### Task material
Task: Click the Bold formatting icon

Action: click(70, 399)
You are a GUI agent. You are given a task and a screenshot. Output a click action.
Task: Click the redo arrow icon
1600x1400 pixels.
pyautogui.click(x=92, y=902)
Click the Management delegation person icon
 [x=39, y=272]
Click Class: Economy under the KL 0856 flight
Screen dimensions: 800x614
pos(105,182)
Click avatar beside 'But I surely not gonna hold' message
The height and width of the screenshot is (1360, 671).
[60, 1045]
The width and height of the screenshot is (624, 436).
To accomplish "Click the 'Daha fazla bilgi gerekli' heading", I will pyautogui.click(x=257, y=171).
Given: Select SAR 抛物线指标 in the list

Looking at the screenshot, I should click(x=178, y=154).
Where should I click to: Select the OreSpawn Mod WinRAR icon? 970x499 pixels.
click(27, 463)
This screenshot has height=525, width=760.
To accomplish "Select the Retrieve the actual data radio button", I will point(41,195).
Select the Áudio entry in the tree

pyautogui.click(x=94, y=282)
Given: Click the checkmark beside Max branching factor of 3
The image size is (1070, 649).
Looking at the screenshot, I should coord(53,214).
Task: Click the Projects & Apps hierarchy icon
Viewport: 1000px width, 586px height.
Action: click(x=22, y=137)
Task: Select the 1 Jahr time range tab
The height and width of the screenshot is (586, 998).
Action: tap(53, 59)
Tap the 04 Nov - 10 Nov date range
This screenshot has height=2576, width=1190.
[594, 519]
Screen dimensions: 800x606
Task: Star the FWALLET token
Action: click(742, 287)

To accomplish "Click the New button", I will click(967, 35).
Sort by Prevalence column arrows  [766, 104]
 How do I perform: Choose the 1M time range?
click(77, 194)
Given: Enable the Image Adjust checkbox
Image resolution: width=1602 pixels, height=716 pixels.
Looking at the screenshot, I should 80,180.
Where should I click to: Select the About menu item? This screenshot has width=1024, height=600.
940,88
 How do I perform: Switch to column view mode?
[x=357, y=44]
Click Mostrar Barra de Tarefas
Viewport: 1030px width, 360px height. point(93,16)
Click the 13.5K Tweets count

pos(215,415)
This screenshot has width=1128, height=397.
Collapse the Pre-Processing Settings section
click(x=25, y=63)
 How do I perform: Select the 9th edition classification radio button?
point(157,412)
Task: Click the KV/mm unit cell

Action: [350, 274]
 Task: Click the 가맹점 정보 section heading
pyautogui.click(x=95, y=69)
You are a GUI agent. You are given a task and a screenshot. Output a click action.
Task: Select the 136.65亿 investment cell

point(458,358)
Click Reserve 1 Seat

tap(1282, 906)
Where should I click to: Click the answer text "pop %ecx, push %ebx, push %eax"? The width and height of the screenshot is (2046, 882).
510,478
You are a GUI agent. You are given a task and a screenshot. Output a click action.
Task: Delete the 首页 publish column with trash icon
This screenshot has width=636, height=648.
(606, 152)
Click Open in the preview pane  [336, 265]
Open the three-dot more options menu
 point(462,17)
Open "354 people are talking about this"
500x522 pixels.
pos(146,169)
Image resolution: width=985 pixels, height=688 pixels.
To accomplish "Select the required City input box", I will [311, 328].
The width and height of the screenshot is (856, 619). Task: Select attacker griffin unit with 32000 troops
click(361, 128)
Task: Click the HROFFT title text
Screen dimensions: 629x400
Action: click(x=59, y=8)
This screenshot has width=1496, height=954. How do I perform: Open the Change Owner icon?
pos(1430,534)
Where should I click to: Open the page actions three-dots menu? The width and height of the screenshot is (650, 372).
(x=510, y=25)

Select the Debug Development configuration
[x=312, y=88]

### What to produce
Among the lines above, find those containing the word "will" and copy each.

### Exercise output
To accomplish "Click the 'Daha fazla bilgi gerekli' heading", I will pyautogui.click(x=257, y=171).
To accomplish "Select the Retrieve the actual data radio button", I will point(41,195).
To accomplish "Click the New button", I will click(967, 35).
To accomplish "Select the required City input box", I will [311, 328].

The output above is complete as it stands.